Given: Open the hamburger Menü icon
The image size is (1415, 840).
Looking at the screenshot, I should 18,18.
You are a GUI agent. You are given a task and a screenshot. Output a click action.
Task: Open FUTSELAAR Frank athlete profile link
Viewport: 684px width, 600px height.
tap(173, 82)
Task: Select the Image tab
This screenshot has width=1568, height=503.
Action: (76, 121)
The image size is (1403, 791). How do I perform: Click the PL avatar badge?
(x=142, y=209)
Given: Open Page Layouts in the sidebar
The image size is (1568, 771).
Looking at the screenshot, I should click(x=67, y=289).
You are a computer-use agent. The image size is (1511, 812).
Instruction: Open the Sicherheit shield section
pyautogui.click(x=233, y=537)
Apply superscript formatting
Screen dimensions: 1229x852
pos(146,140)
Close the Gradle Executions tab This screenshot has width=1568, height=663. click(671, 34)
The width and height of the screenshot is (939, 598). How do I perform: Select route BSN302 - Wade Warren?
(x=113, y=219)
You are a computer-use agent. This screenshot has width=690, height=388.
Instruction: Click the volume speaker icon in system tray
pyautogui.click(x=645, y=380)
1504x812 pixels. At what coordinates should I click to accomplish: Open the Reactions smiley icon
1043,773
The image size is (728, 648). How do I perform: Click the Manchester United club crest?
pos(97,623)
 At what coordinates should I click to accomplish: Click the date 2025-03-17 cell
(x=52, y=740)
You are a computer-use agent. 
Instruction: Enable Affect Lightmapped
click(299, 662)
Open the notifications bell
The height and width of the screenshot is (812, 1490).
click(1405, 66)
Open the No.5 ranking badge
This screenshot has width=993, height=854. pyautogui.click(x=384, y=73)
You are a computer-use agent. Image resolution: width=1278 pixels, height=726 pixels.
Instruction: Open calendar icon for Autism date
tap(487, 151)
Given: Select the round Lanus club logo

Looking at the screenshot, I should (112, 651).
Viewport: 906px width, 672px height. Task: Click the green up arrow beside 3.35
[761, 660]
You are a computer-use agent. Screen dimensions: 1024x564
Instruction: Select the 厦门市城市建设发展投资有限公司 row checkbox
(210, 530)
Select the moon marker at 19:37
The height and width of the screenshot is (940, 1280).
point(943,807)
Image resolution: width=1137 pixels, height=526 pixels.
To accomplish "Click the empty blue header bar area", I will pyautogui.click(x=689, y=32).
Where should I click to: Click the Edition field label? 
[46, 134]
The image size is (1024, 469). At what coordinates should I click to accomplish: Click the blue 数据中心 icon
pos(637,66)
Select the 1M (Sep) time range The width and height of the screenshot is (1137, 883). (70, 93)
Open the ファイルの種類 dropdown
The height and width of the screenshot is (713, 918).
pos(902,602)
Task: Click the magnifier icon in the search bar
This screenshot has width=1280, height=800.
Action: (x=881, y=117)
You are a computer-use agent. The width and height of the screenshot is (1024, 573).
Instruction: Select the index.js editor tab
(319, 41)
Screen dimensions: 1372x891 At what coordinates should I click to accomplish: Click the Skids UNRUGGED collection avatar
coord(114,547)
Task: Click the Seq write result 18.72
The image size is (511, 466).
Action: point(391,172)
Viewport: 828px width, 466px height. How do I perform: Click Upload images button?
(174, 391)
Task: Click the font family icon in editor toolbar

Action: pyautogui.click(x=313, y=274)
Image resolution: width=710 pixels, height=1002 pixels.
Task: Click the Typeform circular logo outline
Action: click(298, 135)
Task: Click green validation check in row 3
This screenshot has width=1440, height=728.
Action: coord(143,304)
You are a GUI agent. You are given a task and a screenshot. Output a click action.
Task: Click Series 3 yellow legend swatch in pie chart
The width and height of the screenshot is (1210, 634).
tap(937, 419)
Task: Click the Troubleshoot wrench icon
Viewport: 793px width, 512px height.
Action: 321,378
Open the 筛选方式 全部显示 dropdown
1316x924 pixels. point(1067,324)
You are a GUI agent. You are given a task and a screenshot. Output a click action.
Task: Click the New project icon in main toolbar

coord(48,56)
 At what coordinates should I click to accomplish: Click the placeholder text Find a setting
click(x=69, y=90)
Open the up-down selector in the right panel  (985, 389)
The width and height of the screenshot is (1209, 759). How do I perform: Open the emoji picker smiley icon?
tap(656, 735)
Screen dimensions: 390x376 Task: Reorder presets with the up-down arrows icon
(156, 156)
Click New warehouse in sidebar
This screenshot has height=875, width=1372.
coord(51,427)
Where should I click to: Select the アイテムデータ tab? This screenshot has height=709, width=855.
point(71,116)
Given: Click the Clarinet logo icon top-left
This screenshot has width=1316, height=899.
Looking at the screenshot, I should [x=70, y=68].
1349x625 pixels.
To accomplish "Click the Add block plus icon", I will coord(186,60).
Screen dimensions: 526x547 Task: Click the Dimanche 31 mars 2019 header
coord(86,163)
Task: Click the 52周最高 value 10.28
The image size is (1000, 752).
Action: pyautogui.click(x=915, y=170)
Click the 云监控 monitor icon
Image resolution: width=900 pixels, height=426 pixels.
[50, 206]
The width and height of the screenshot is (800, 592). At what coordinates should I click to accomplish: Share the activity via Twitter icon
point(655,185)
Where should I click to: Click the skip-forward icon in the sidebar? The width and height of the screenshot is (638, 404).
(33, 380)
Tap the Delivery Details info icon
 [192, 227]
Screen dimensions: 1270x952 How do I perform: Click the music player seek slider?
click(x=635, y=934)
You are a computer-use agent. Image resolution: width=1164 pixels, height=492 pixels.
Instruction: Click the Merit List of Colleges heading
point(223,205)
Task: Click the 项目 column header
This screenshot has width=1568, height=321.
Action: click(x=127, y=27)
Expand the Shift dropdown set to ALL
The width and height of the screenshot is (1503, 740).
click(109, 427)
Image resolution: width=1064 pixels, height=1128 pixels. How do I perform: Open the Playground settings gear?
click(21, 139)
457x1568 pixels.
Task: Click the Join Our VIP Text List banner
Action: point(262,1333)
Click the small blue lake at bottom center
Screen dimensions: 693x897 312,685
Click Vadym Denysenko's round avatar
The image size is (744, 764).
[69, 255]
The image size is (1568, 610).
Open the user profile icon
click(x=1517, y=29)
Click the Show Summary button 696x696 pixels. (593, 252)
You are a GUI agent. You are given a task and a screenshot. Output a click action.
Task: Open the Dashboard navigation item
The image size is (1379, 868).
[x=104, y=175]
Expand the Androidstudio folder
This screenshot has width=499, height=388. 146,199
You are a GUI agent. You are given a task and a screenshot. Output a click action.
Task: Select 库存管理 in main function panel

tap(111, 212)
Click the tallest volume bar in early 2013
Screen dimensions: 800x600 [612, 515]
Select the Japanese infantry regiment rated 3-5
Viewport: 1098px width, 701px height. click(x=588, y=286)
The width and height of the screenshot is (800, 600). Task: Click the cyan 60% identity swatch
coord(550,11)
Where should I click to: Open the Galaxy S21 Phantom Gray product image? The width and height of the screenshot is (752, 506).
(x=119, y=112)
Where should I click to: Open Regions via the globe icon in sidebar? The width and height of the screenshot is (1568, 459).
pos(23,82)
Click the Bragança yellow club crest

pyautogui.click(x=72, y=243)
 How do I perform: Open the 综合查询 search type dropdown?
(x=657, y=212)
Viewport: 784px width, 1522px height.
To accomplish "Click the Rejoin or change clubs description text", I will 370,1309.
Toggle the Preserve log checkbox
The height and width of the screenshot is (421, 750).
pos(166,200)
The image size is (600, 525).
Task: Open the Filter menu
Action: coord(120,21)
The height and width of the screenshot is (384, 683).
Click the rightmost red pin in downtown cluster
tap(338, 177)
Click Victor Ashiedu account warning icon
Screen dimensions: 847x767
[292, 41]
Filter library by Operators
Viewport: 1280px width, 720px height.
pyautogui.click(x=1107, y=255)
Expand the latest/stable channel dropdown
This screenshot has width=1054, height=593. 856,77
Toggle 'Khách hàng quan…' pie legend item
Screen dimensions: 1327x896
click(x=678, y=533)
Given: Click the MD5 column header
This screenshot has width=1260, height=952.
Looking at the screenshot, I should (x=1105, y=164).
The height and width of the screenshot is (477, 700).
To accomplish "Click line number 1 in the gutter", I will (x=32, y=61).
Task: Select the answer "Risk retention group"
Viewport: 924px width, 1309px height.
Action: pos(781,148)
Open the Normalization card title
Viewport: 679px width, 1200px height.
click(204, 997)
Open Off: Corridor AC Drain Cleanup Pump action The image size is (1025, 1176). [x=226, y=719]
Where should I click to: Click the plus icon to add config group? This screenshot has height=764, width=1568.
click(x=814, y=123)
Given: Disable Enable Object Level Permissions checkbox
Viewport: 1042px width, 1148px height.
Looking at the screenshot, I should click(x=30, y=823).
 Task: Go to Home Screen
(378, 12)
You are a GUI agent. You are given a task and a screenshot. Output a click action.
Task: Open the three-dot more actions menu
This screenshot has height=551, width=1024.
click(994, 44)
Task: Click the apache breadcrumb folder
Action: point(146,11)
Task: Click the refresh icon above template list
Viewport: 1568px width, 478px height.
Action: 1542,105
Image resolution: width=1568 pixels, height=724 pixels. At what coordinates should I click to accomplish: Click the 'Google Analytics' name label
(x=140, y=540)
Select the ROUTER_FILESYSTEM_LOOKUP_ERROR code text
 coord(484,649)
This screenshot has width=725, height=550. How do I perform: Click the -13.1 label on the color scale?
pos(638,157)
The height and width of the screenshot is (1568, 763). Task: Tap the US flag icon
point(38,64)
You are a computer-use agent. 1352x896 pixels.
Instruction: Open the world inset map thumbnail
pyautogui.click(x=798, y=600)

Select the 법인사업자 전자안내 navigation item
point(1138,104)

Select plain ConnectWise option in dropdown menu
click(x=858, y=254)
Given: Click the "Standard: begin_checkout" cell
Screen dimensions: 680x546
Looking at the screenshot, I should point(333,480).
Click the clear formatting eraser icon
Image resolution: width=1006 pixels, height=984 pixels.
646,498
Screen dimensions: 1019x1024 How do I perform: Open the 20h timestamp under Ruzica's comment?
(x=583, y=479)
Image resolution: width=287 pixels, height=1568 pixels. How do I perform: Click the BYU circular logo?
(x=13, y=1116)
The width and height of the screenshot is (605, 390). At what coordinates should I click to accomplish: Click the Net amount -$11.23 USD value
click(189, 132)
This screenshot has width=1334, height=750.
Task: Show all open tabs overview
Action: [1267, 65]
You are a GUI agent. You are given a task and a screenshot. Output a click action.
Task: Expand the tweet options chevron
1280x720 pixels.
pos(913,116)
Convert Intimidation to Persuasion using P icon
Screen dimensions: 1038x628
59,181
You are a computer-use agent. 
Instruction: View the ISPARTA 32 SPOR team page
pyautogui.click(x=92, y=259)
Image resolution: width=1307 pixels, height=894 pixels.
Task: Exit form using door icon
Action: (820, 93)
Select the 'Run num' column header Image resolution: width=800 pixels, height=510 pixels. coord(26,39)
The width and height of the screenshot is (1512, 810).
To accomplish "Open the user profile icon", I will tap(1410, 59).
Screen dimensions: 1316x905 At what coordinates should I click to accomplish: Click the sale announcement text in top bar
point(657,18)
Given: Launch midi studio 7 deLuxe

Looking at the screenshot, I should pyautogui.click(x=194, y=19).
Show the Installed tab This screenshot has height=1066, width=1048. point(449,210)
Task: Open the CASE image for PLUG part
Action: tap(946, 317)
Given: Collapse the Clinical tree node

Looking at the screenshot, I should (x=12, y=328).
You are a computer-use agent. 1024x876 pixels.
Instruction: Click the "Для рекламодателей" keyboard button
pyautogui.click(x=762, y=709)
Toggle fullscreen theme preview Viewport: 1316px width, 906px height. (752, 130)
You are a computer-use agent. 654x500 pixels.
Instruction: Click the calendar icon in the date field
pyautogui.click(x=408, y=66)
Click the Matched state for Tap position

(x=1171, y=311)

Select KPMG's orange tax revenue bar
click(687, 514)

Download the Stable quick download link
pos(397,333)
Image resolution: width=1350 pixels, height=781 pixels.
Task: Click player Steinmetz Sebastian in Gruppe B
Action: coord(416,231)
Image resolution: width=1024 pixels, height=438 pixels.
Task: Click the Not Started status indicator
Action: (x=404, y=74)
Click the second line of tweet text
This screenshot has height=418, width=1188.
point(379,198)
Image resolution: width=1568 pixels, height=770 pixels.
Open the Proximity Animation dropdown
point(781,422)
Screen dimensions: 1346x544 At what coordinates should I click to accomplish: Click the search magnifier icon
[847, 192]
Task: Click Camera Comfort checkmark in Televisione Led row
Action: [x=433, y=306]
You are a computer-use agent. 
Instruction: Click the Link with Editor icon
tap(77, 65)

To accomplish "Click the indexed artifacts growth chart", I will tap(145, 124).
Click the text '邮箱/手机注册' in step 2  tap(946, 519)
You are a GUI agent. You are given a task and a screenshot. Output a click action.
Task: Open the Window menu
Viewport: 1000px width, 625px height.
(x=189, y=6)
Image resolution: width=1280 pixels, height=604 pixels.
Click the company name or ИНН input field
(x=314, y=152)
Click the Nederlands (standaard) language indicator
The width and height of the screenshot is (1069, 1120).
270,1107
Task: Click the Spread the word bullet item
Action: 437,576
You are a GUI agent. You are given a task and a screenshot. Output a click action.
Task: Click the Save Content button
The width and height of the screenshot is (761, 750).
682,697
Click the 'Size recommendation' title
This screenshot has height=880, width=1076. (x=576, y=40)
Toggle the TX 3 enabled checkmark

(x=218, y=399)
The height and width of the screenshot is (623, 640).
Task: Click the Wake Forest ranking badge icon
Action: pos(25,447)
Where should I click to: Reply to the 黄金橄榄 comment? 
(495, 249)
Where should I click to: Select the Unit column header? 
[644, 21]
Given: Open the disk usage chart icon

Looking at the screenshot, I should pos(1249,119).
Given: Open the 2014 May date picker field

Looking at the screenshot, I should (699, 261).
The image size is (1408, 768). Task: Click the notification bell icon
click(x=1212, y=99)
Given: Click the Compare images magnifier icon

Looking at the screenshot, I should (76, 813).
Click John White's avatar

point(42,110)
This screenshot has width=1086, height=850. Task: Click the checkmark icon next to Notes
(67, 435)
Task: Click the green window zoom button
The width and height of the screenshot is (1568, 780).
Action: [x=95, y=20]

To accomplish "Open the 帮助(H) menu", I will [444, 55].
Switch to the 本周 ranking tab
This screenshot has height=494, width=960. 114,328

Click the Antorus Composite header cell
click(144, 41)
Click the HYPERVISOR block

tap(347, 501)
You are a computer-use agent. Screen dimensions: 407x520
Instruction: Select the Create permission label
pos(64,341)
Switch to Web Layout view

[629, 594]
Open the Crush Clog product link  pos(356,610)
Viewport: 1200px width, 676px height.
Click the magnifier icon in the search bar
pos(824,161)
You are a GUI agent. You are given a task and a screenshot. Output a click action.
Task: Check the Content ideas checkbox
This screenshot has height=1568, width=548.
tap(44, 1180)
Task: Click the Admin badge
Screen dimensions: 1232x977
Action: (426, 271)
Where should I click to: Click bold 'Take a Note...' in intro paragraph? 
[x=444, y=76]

**Assignment**
Could you restate word for word the lines above, from the one that contains "Toggle the TX 3 enabled checkmark" through the one that contains "Task: Click the Admin badge", and no others?

**Reply**
Toggle the TX 3 enabled checkmark

(x=218, y=399)
The height and width of the screenshot is (623, 640).
Task: Click the Wake Forest ranking badge icon
Action: pos(25,447)
Where should I click to: Reply to the 黄金橄榄 comment? 
(495, 249)
Where should I click to: Select the Unit column header? 
[644, 21]
Given: Open the disk usage chart icon

Looking at the screenshot, I should pos(1249,119).
Given: Open the 2014 May date picker field

Looking at the screenshot, I should (699, 261).
The image size is (1408, 768). Task: Click the notification bell icon
click(x=1212, y=99)
Given: Click the Compare images magnifier icon

Looking at the screenshot, I should (76, 813).
Click John White's avatar

point(42,110)
This screenshot has width=1086, height=850. Task: Click the checkmark icon next to Notes
(67, 435)
Task: Click the green window zoom button
The width and height of the screenshot is (1568, 780).
Action: [x=95, y=20]

To accomplish "Open the 帮助(H) menu", I will [444, 55].
Switch to the 本周 ranking tab
This screenshot has height=494, width=960. 114,328

Click the Antorus Composite header cell
click(144, 41)
Click the HYPERVISOR block

tap(347, 501)
You are a computer-use agent. Screen dimensions: 407x520
Instruction: Select the Create permission label
pos(64,341)
Switch to Web Layout view

[629, 594]
Open the Crush Clog product link  pos(356,610)
Viewport: 1200px width, 676px height.
Click the magnifier icon in the search bar
pos(824,161)
You are a GUI agent. You are given a task and a screenshot. Output a click action.
Task: Check the Content ideas checkbox
This screenshot has height=1568, width=548.
tap(44, 1180)
Task: Click the Admin badge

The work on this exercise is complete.